**Short problem**: Copy each of the following records word for word, without changing anything.

**Item position records**:
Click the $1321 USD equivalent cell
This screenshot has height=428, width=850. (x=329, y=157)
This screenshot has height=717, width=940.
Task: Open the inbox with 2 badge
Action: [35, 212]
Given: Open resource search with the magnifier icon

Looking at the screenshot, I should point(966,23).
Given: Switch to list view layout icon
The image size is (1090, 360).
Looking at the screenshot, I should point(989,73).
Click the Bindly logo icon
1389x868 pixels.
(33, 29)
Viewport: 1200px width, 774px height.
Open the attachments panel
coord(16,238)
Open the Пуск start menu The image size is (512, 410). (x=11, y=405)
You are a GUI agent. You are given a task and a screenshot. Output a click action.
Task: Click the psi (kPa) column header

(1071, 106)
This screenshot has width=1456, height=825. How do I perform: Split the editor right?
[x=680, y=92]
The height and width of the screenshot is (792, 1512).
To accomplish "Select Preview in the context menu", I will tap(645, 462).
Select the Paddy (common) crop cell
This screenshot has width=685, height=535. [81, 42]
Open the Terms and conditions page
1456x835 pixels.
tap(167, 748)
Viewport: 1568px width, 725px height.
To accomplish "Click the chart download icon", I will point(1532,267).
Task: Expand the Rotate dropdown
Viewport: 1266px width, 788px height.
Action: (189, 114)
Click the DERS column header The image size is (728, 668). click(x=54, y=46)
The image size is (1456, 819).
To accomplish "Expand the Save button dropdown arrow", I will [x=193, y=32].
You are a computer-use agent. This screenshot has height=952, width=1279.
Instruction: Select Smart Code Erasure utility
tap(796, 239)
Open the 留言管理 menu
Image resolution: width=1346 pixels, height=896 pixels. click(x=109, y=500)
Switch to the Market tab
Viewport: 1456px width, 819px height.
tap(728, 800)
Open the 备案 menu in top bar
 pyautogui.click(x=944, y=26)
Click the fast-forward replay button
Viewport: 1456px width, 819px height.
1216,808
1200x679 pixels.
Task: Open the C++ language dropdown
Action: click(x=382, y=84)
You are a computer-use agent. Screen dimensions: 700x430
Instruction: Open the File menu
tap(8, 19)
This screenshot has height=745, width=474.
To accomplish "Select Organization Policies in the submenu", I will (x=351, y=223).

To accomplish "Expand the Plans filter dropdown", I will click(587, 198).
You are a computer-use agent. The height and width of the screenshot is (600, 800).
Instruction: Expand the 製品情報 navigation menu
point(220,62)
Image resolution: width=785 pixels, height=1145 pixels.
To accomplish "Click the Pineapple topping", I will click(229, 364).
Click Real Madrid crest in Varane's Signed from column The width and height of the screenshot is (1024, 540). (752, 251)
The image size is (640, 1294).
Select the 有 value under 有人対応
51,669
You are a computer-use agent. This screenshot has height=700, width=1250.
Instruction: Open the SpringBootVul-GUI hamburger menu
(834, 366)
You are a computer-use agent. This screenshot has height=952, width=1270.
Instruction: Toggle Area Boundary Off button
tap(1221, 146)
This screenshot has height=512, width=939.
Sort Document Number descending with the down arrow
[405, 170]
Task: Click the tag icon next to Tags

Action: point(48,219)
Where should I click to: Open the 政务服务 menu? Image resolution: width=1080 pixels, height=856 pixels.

**Result**:
Click the $1321 USD equivalent cell
This screenshot has height=428, width=850. (x=329, y=157)
This screenshot has height=717, width=940.
Task: Open the inbox with 2 badge
Action: [35, 212]
Given: Open resource search with the magnifier icon

Looking at the screenshot, I should point(966,23).
Given: Switch to list view layout icon
The image size is (1090, 360).
Looking at the screenshot, I should point(989,73).
Click the Bindly logo icon
1389x868 pixels.
(33, 29)
Viewport: 1200px width, 774px height.
Open the attachments panel
coord(16,238)
Open the Пуск start menu The image size is (512, 410). (x=11, y=405)
You are a GUI agent. You are given a task and a screenshot. Output a click action.
Task: Click the psi (kPa) column header

(1071, 106)
This screenshot has width=1456, height=825. How do I perform: Split the editor right?
[x=680, y=92]
The height and width of the screenshot is (792, 1512).
To accomplish "Select Preview in the context menu", I will tap(645, 462).
Select the Paddy (common) crop cell
This screenshot has width=685, height=535. [81, 42]
Open the Terms and conditions page
1456x835 pixels.
tap(167, 748)
Viewport: 1568px width, 725px height.
To accomplish "Click the chart download icon", I will point(1532,267).
Task: Expand the Rotate dropdown
Viewport: 1266px width, 788px height.
Action: (189, 114)
Click the DERS column header The image size is (728, 668). click(x=54, y=46)
The image size is (1456, 819).
To accomplish "Expand the Save button dropdown arrow", I will [x=193, y=32].
You are a computer-use agent. This screenshot has height=952, width=1279.
Instruction: Select Smart Code Erasure utility
tap(796, 239)
Open the 留言管理 menu
Image resolution: width=1346 pixels, height=896 pixels. click(x=109, y=500)
Switch to the Market tab
Viewport: 1456px width, 819px height.
tap(728, 800)
Open the 备案 menu in top bar
 pyautogui.click(x=944, y=26)
Click the fast-forward replay button
Viewport: 1456px width, 819px height.
1216,808
1200x679 pixels.
Task: Open the C++ language dropdown
Action: click(x=382, y=84)
You are a computer-use agent. Screen dimensions: 700x430
Instruction: Open the File menu
tap(8, 19)
This screenshot has height=745, width=474.
To accomplish "Select Organization Policies in the submenu", I will (x=351, y=223).

To accomplish "Expand the Plans filter dropdown", I will click(587, 198).
You are a computer-use agent. The height and width of the screenshot is (600, 800).
Instruction: Expand the 製品情報 navigation menu
point(220,62)
Image resolution: width=785 pixels, height=1145 pixels.
To accomplish "Click the Pineapple topping", I will click(229, 364).
Click Real Madrid crest in Varane's Signed from column The width and height of the screenshot is (1024, 540). (752, 251)
The image size is (640, 1294).
Select the 有 value under 有人対応
51,669
You are a computer-use agent. This screenshot has height=700, width=1250.
Instruction: Open the SpringBootVul-GUI hamburger menu
(834, 366)
You are a computer-use agent. This screenshot has height=952, width=1270.
Instruction: Toggle Area Boundary Off button
tap(1221, 146)
This screenshot has height=512, width=939.
Sort Document Number descending with the down arrow
[405, 170]
Task: Click the tag icon next to Tags

Action: point(48,219)
Where should I click to: Open the 政务服务 menu? Image resolution: width=1080 pixels, height=856 pixels.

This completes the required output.